(Text section begins)

What a pity! After 60 years of  independence, there is so much  claim about developments and hospitals all around and  medical tourism attracting people from the western world. Rural Indians are condemned to chance, luck and God’s grace for  survival in the resurgent India. It is indeed a sad day not only for her husband and the daughters, but also for the entire village that turned up to pay their homage to this committed village school teacher.

She was born in a Mukhopadhyay family and married to yet another Mukhopadhyay.  She used to claim herself to be   ‘double Mukhopadhyay’.  In fact, she was a very conservative and staunch Brahmin.  But, there was an unusual fragrance of  her  ‘Brahmanism’.

Tapati’s  old help was a Muslim lady, Chachu. Nobody seems to know her actual name; every one affectionately calls her Chachu.  As she   comes in the morning, she  will not be allowed to work unless she has taken a cup of hot tea and a few chapattis which Chachu  loved in preference over  biscuits. She was fed by Tapati with utmost care and affection, and then allowed to work.

There is a large Muslim community living just behind the school for decades, and now centuries.   None, none of them, ever turned up for schooling. It was this lady teacher, Tapatidi,  who took on herself to walk into their homes through utterly  dirty narrow  roads strewn on both sides with human excreta of the children. She walked through that every day. She advocated,  she counseled, she cajoled   them, and brought them to school. Today, in the same  school, children from the Muslim minority community are in majority. No wonder, news of her death spread like wild fire. Entire Muslim community, literally in hundreds, turned up to her  small village home that  failed to accommodate them physically; there was no  space. Probably her astral home had enough space for all of them. On the day of final rites according to Hindu tradition, special food-packs were  made   and distributed at their own  homes under the leadership of Chachu. 

Knowing her popularity among the Muslims, her colleagues  used make fun of her to contest for Panchayat elections. Had she taken to electoral politics,  ‘they will get divided into parties. Divided we fall, United, we stand’. Her mission was uniting them for education. She couldn’t afford to divide them lest they may leave learning.

(Text section ends)

## Actions to take
1) In the essay about the village teacher Tapati, what did she give Chachu each morning before letting her work?
2) Do these statements agree with the essay about the village teacher Tapati? (a) Everyone knows Chachu's actual name. (b) Children from the Muslim minority community are now the majority in the school. (c) Tapati was born into a Mukhopadhyay family. For each, answer yes or no and quote the words that decide it.
3) Carry on the essay about the village teacher Tapati from where it stops.

(Exercise data begins)

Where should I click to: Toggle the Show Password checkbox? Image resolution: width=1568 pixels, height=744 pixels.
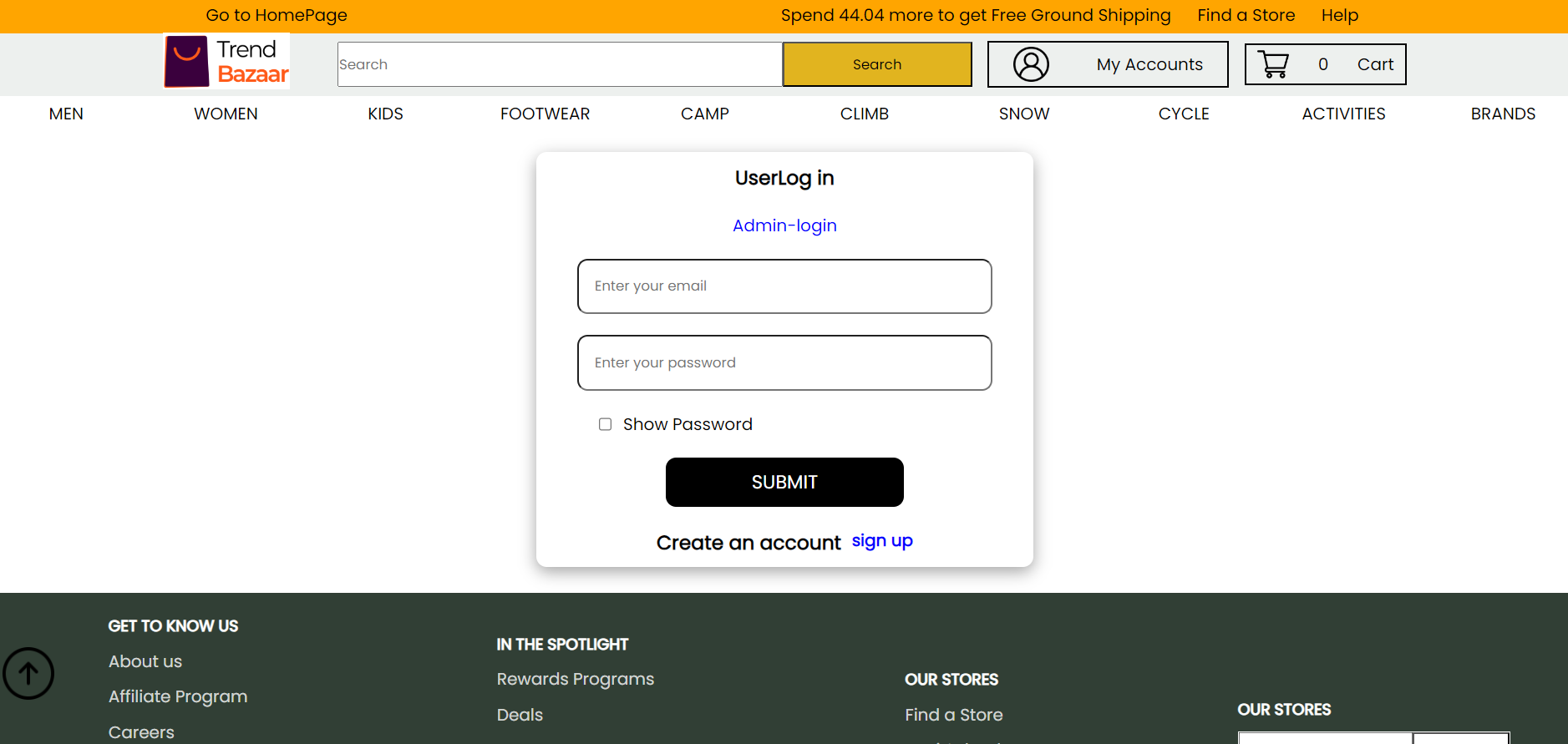pos(605,424)
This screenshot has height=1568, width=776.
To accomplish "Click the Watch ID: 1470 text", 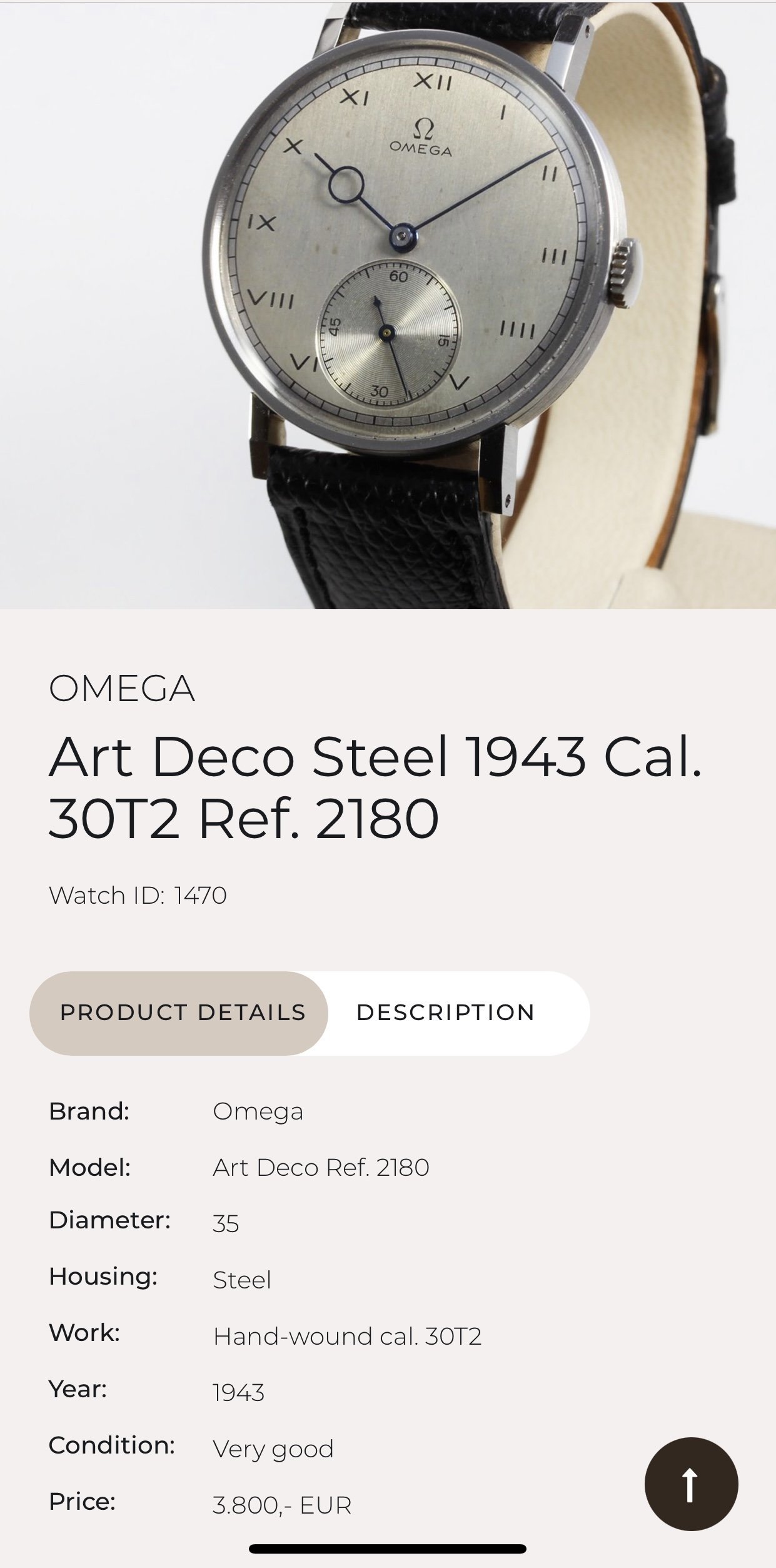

(Exercise data ends)

## Replies
1) A cup of hot tea and a few chapattis.

2)
(a) No: "Nobody seems to know her actual name"
(b) Yes: "children from the Muslim minority community are in majority"
(c) Yes: "She was born in a Mukhopadhyay family"

3)
“Such things happen” is the political statement on horrific Nithari killings. Tapati’s departure  too shall be trivialized. For masters, she was one of the billion Indians, and one of lakhs of voters. How would they ever understand the pain of losing the one and only one – the wife, the mother and the only Tapatidi who brought the underprivileged children from the minority community from darkness to light!!

Politicians and ministers have  major things to attend; how can they afford to attend to such minor matters?  

Tapati served for 35 years to retire  with  service benefit that fetched her a paltry sum of Rs. 2200  per month. Imagine, she  contributed all that she had to the country, to the society, to the community to be treated with contempt of poverty and lack of  care.

Undaunted by the social and economic deprivation, her stubborn daughters  decided that they  will not allow their mother to  remain unknown. Two daughters, Parnashree and Tanushree, were the nominees to her small  savings. They decided  not to   use  the money their mother  saved for them. They decided to contribute the entire amount to the village girls’ primary school that Tapati served till a few years ago.  This amount will be used to develop a science lab for the primary school children; Tapati loved children, so does her husband. He is working to survive her memory with  a children’s park.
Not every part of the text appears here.